[Interface element records]
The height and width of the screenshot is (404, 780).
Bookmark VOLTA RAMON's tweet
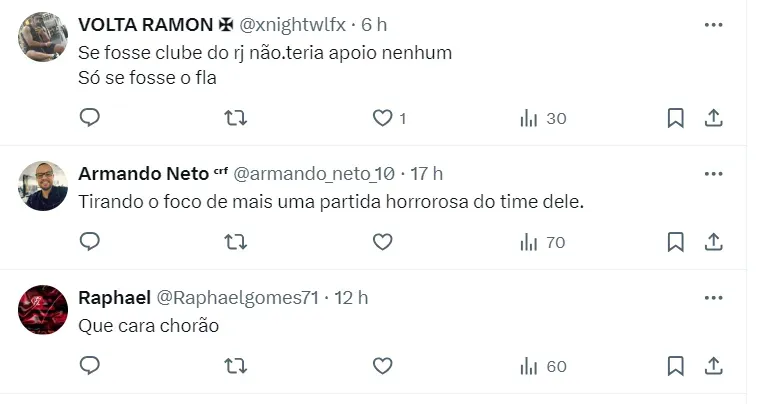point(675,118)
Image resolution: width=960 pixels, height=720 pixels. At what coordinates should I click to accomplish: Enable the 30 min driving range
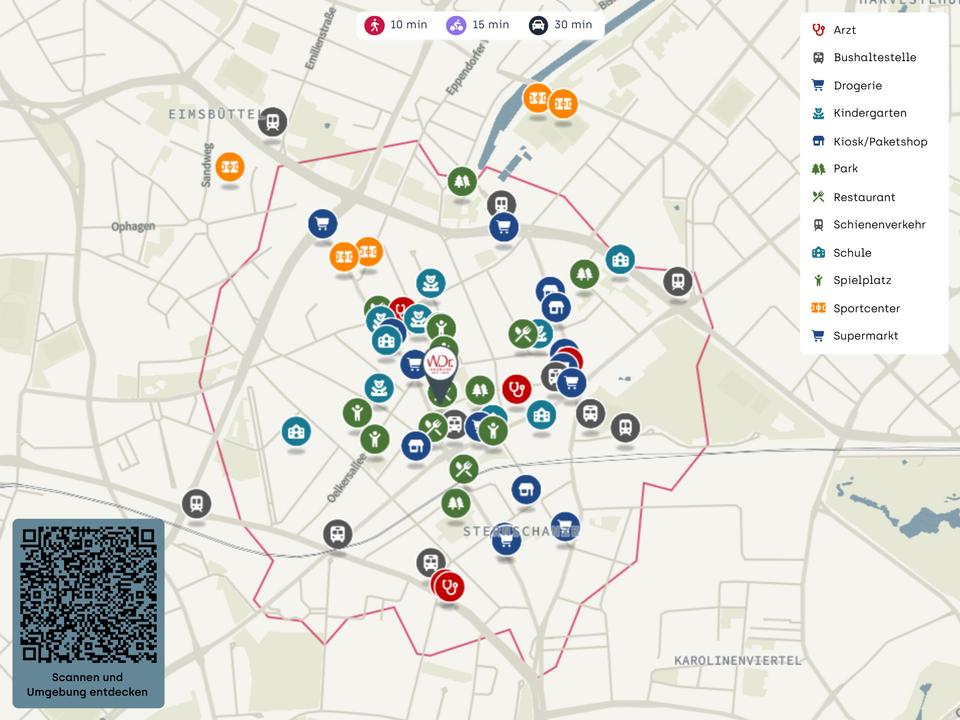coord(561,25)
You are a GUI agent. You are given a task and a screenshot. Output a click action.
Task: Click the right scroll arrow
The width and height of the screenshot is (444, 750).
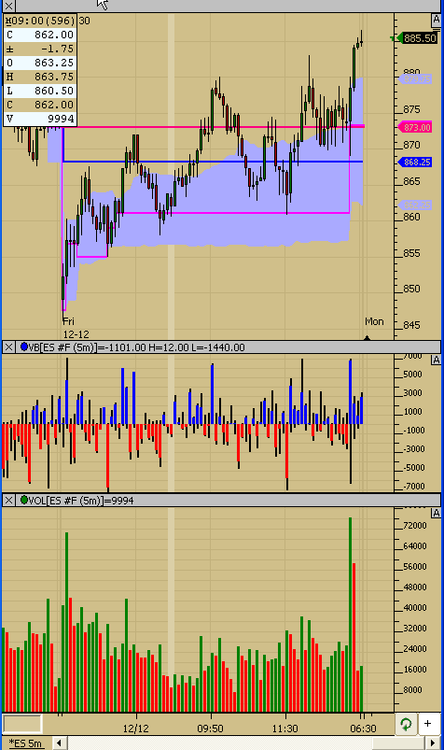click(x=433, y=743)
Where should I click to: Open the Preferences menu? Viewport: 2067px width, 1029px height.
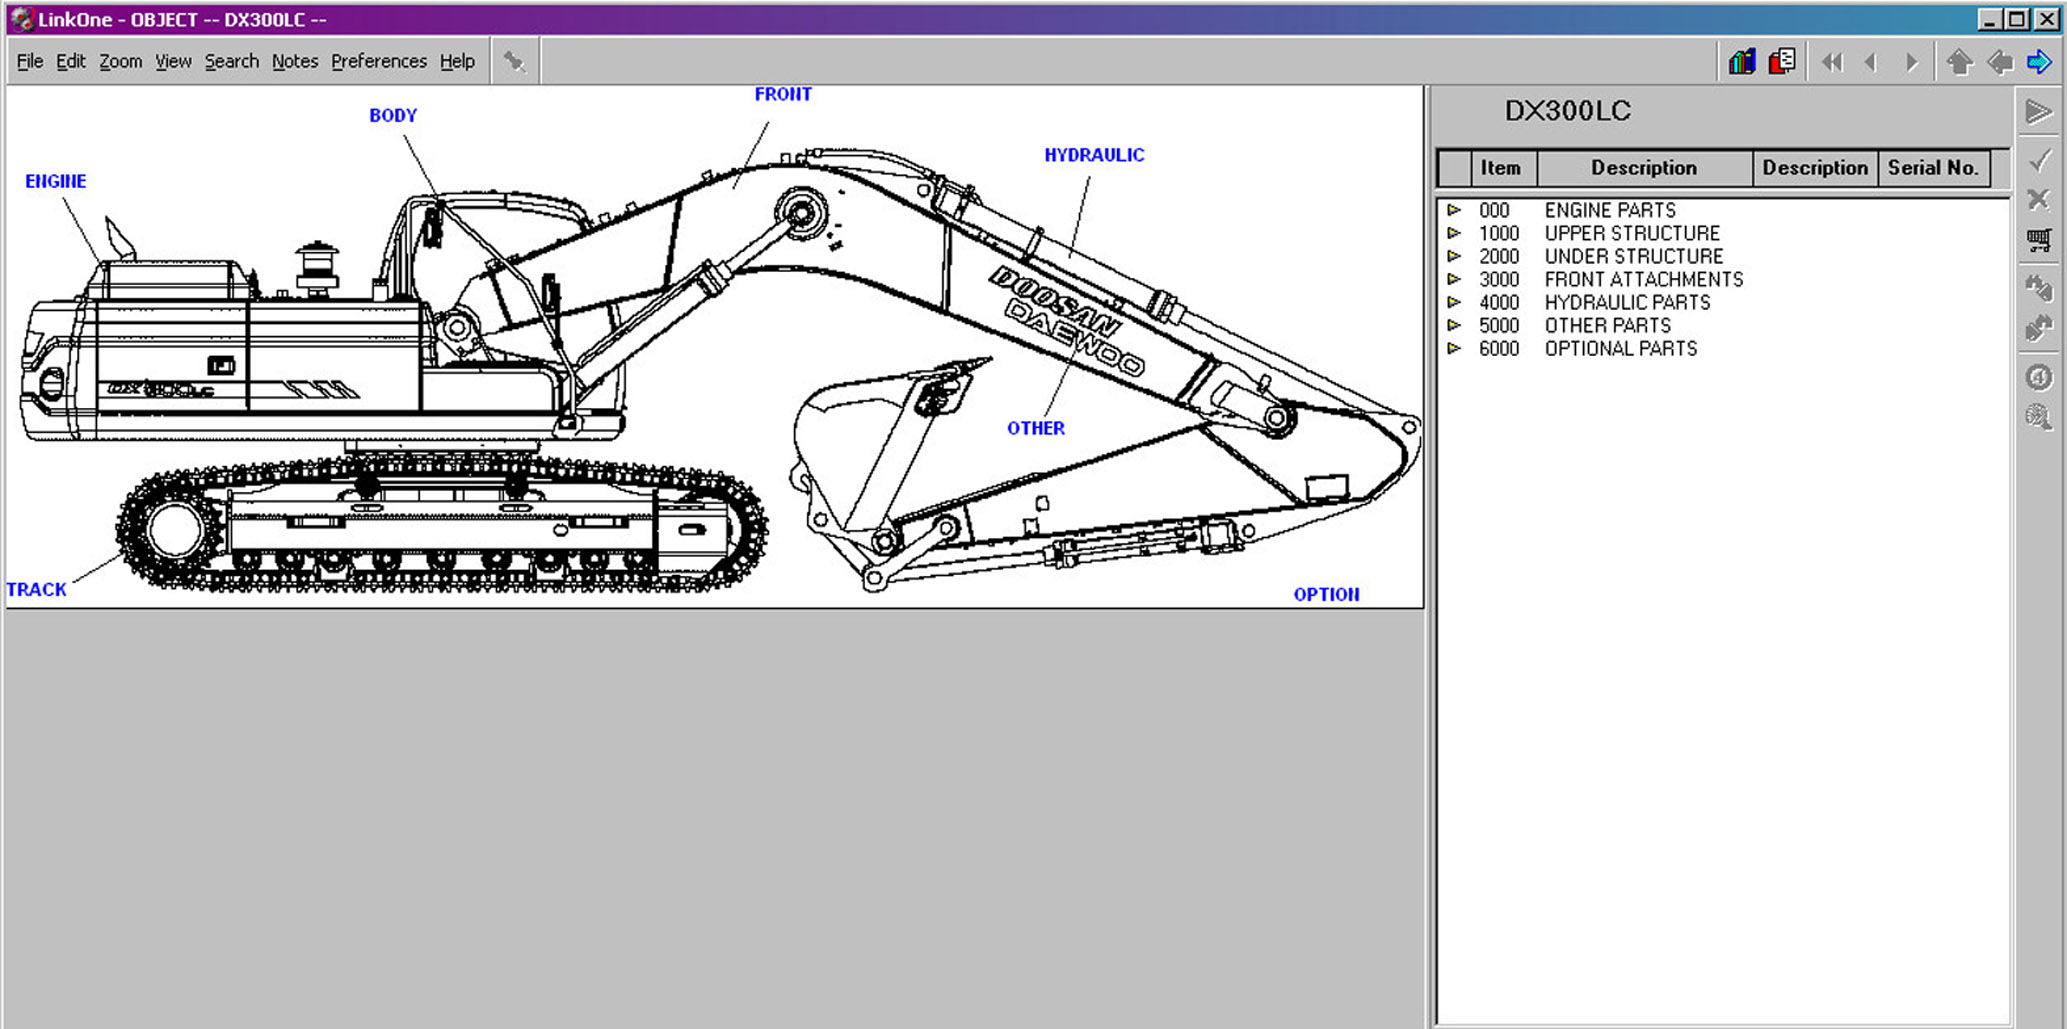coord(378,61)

> Job: Reproduce every line of the data word for word, leaving out the pictures.

> Expected output:
The height and width of the screenshot is (404, 780).
Bookmark VOLTA RAMON's tweet
point(675,118)
Image resolution: width=960 pixels, height=720 pixels. At what coordinates should I click to accomplish: Enable the 30 min driving range
coord(561,25)
You are a GUI agent. You are given a task and a screenshot. Output a click action.
Task: Click the right scroll arrow
The width and height of the screenshot is (444, 750).
click(x=433, y=743)
Where should I click to: Open the Preferences menu? Viewport: 2067px width, 1029px height.
coord(378,61)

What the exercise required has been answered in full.